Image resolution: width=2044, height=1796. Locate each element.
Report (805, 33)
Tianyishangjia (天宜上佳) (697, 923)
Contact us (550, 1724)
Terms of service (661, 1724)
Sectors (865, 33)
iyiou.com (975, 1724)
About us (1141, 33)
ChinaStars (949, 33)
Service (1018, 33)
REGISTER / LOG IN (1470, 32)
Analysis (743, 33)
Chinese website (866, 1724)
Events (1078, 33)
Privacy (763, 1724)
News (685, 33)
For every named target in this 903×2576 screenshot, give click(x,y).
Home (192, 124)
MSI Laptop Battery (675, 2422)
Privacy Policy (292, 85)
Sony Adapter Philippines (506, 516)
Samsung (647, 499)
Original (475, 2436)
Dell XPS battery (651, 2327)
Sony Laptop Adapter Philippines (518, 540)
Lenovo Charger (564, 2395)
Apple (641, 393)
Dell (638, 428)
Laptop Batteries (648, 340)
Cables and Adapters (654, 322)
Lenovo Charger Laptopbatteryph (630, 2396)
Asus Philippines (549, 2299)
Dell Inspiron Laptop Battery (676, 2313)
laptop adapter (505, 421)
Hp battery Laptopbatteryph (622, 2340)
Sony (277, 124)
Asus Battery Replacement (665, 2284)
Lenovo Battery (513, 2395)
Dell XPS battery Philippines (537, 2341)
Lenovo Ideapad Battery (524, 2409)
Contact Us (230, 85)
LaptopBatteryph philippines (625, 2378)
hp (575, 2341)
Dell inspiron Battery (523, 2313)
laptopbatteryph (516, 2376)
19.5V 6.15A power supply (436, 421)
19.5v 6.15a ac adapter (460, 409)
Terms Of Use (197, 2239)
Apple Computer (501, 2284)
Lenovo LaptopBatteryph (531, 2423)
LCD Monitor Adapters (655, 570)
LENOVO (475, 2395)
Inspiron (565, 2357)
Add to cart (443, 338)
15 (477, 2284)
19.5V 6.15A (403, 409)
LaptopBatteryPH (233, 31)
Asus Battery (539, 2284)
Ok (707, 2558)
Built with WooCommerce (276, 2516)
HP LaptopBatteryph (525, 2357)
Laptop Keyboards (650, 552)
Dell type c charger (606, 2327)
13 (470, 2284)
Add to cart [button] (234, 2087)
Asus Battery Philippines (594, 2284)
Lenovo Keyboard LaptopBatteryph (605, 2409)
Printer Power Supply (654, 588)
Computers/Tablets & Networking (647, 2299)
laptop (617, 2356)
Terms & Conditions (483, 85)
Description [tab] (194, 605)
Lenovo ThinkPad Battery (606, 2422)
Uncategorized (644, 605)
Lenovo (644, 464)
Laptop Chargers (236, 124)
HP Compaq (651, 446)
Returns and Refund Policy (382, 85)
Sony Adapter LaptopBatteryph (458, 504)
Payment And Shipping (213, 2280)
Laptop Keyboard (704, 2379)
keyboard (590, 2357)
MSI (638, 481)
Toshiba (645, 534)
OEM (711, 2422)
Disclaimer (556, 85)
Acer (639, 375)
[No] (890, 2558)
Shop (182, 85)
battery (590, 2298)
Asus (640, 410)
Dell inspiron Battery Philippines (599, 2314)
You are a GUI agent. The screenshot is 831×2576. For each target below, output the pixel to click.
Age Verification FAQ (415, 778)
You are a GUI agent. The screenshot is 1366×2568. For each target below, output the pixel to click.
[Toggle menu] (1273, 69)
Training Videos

TASK GOAL ▸
What is needed is an exact repetition of all the entries above.

WRITTEN ANSWER ▸
Image resolution: width=2044, height=1796. Locate each element.
Report (805, 33)
Tianyishangjia (天宜上佳) (697, 923)
Contact us (550, 1724)
Terms of service (661, 1724)
Sectors (865, 33)
iyiou.com (975, 1724)
About us (1141, 33)
ChinaStars (949, 33)
Service (1018, 33)
REGISTER / LOG IN (1470, 32)
Analysis (743, 33)
Chinese website (866, 1724)
Events (1078, 33)
Privacy (763, 1724)
News (685, 33)
For every named target in this 903×2576 screenshot, give click(x,y).
Home (192, 124)
MSI Laptop Battery (675, 2422)
Privacy Policy (292, 85)
Sony Adapter Philippines (506, 516)
Samsung (647, 499)
Original (475, 2436)
Dell XPS battery (651, 2327)
Sony Laptop Adapter Philippines (518, 540)
Lenovo Charger (564, 2395)
Apple (641, 393)
Dell (638, 428)
Laptop Batteries (648, 340)
Cables and Adapters (654, 322)
Lenovo Charger Laptopbatteryph (630, 2396)
Asus Philippines (549, 2299)
Dell Inspiron Laptop Battery (676, 2313)
laptop adapter (505, 421)
Hp battery Laptopbatteryph (622, 2340)
Sony (277, 124)
Asus Battery Replacement (665, 2284)
Lenovo Battery (513, 2395)
Dell XPS battery Philippines (537, 2341)
Lenovo Ideapad Battery (524, 2409)
Contact Us (230, 85)
LaptopBatteryph philippines (625, 2378)
hp (575, 2341)
Dell inspiron Battery (523, 2313)
laptopbatteryph (516, 2376)
19.5V 6.15A power supply (436, 421)
19.5v 6.15a ac adapter (460, 409)
Terms Of Use (197, 2239)
Apple Computer (501, 2284)
Lenovo LaptopBatteryph (531, 2423)
LCD Monitor Adapters (655, 570)
LENOVO (475, 2395)
Inspiron (565, 2357)
Add to cart (443, 338)
15 (477, 2284)
19.5V 6.15A (403, 409)
LaptopBatteryPH (233, 31)
Asus Battery (539, 2284)
Ok (707, 2558)
Built with WooCommerce (276, 2516)
HP LaptopBatteryph (525, 2357)
Laptop Keyboards (650, 552)
Dell type c charger (606, 2327)
13 (470, 2284)
Add to cart [button] (234, 2087)
Asus Battery Philippines (594, 2284)
Lenovo Keyboard LaptopBatteryph (605, 2409)
Printer Power Supply (654, 588)
Computers/Tablets & Networking (647, 2299)
laptop (617, 2356)
Terms & Conditions (483, 85)
Description [tab] (194, 605)
Lenovo ThinkPad Battery (606, 2422)
Uncategorized (644, 605)
Lenovo (644, 464)
Laptop Chargers (236, 124)
HP Compaq (651, 446)
Returns and Refund Policy (382, 85)
Sony Adapter LaptopBatteryph (458, 504)
Payment And Shipping (213, 2280)
Laptop Keyboard (704, 2379)
keyboard (590, 2357)
MSI (638, 481)
Toshiba (645, 534)
OEM (711, 2422)
Disclaimer (556, 85)
Acer (639, 375)
[No] (890, 2558)
Shop (182, 85)
battery (590, 2298)
Asus (640, 410)
Dell inspiron Battery Philippines (599, 2314)
You are a GUI agent. The screenshot is 831×2576. For each target below, output the pixel to click.
Age Verification FAQ (415, 778)
You are a GUI agent. The screenshot is 1366×2568. For each target below, output the pixel to click.
[Toggle menu] (1273, 69)
Training Videos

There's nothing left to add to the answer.